Information from the Devon Coronavirus website

                              Information from the Devon Coronavirus website

And he said that of the cases that were being found in each of the district council areas, they were being distributed among the area with the cases ‘popping up in different areas and different towns’, but with no clusters of cases forming and with them being isolated incidents.

Steve Brown, the deputy director of public health, added that Devon was doing ‘much better’ than other parts of the country in terms of contact tracing, added: “In terms of more complex cases, we are contacting more of less 100 per cent of those people.”

At the previous Team Devon meeting two weeks ago, it was stated that none of the confirmed cases in county had been linked to tourism, and Dame Suzi Leather asked when would any impact of tourists flooded into the county show up in the dataset, or whether it would have already seen the impact if there was to be one.

In response, Mr Chant confirmed that the impact would have already started to emerge if it was there, but it was one that they continued to watch. He added: “To date, we have still not seen any cases related to tourism. The cases have been related to resident population and not tourists or any tourist accommodation site, but we continue to actively monitor this.”

Cllr John Hart, leader of the council, added: “The residents of Devon don’t need to worry about tourists coming to the area. People of Devon, please accept the tourists, but tourists please remember, the people of Devon live here. Tourism is the lifeblood of the economy and the lockdown has had a very serious impact on it.”
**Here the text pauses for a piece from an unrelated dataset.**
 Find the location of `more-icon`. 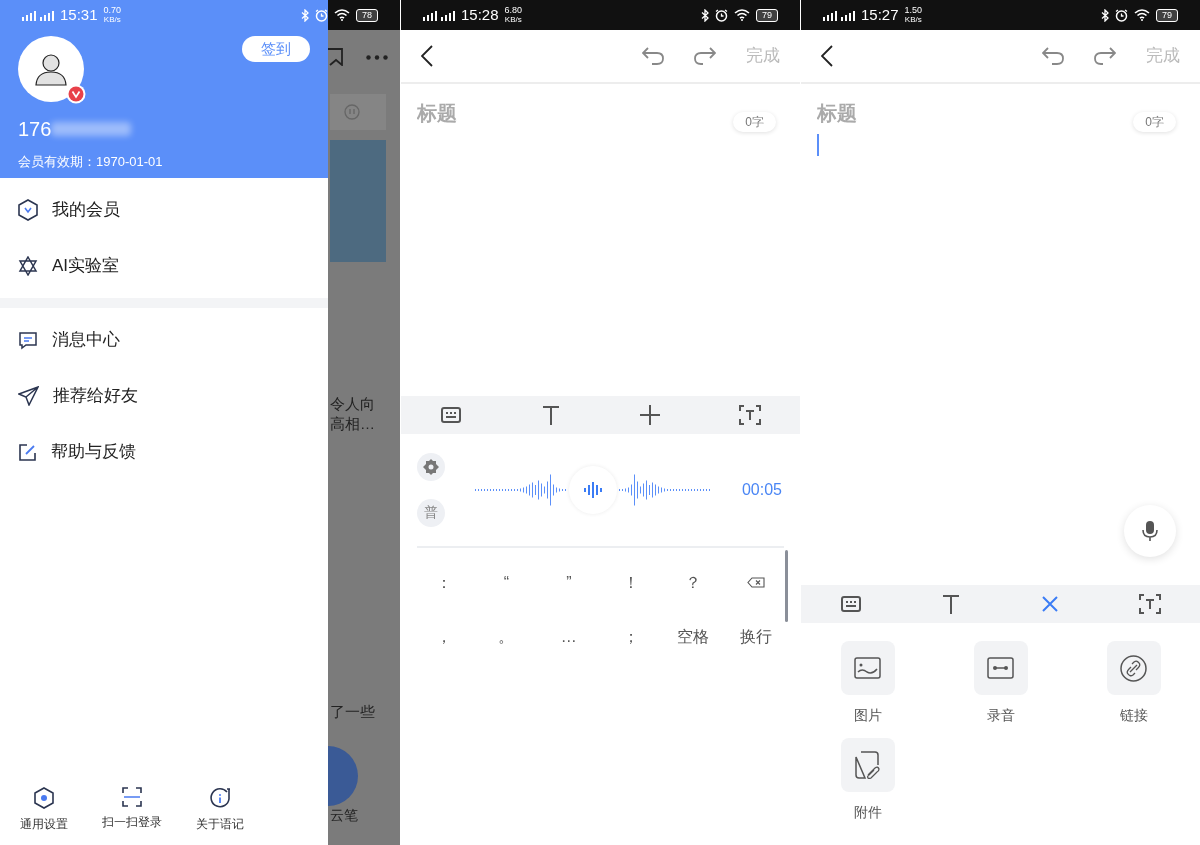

The meeting also heard how the new Coronavirus in Devon dashboard worked, with it collating all the information on confirmed cases, deaths, and MSOA clusters into one easy to use location.

Information from the Devon Coronavirus website

                                    Information from the Devon Coronavirus website

In the week from August 3 to August 9 – the latest available data after the Government dashboard was unable to update on Monday due to technical difficulties, there were five confirmed in Devon (one in East Devon, Torridge and West Devon, and two in the South Hams), two in Torbay, three in Plymouth, and 13 in Cornwall, with the confirmed rate per 100,000 in Devon being 0.6.
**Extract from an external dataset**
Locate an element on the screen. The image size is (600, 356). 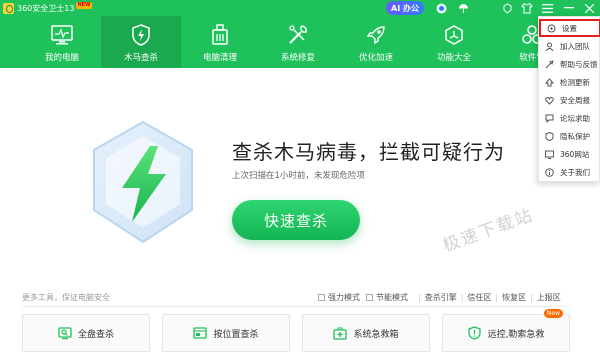
team-icon is located at coordinates (550, 46).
Mr Chant added: “The threshold for being on the Government watch list is around 20 per 100,000, so the Devon rate is a long way away from the threshold for further action.”
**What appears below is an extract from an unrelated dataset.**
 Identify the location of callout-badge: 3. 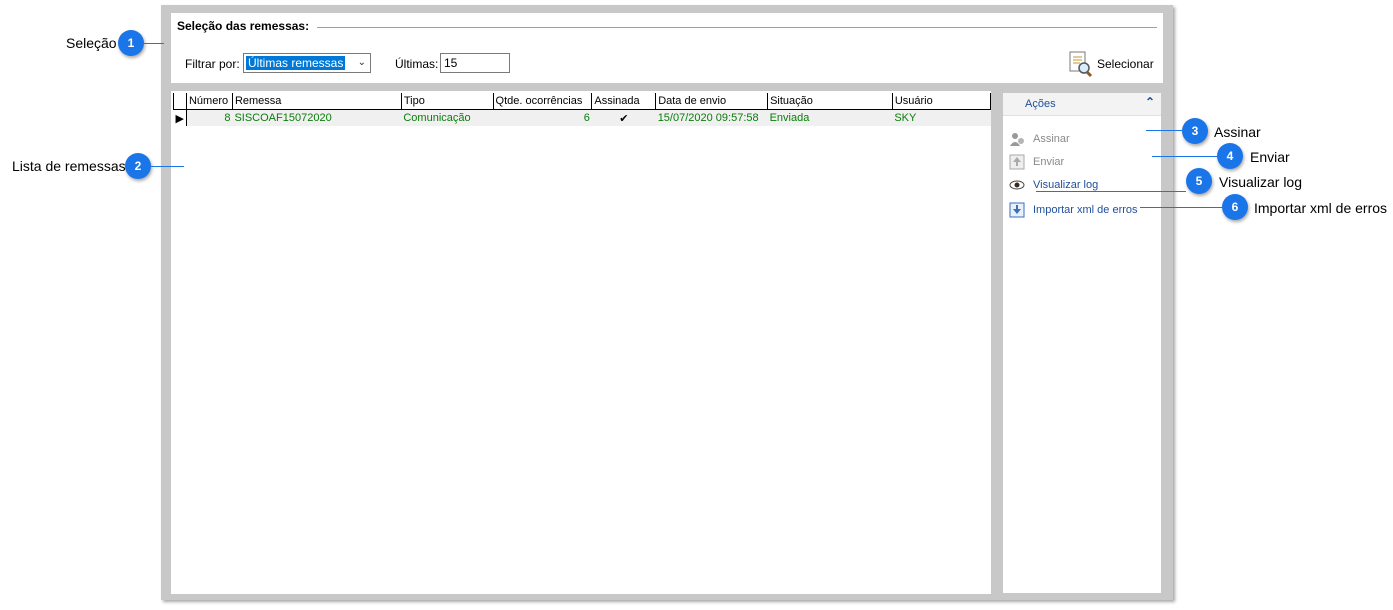
(1195, 131).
Mr Brown added that the positivity rate per test was between 0.1 and 0.3 per cent in Devon, well under the national average of 0.6 per cent, and the 5 per cent figure for which anything underneath suggests the pandemic is under control, showing that the low number of cases in Devon isn’t just because testing is not being carried out.

And answering questions about what may happen when schools, colleges, and universities go back in September, he added that Devon had a plan in place to deal with any outbreaks.

Information from the Devon Coronavirus website

                            Information from the Devon Coronavirus website

He said: “There are anxiety levels from some about all pupils returning to schools, but all schools have had guidance about what to do to prepare for September and we have put in place plans if there is an outbreak. There is similar concern about schools and pupils going back as there was to tourists coming to the region, but the data hasn’t supported those concerns. Ultimately, the confidence will be assured or not if we do or don’t have to deal with any outbreaks.”

Cllr Hart added: “There is currently no concern over community spread or linked cases,” but in the key messages from the meeting, added: “The number of cases are still very low in Devon and we want to keep it that way. We are continuing to monitor the local situation very closely based on good local data and local intelligence.

“It is vital that we continue to work together to encourage everyone to keep it up and to promote prevention measures, test and trace, and adherence to the latest government guidance. We will not hesitate to take appropriate and proportionate local action if it becomes necessary.”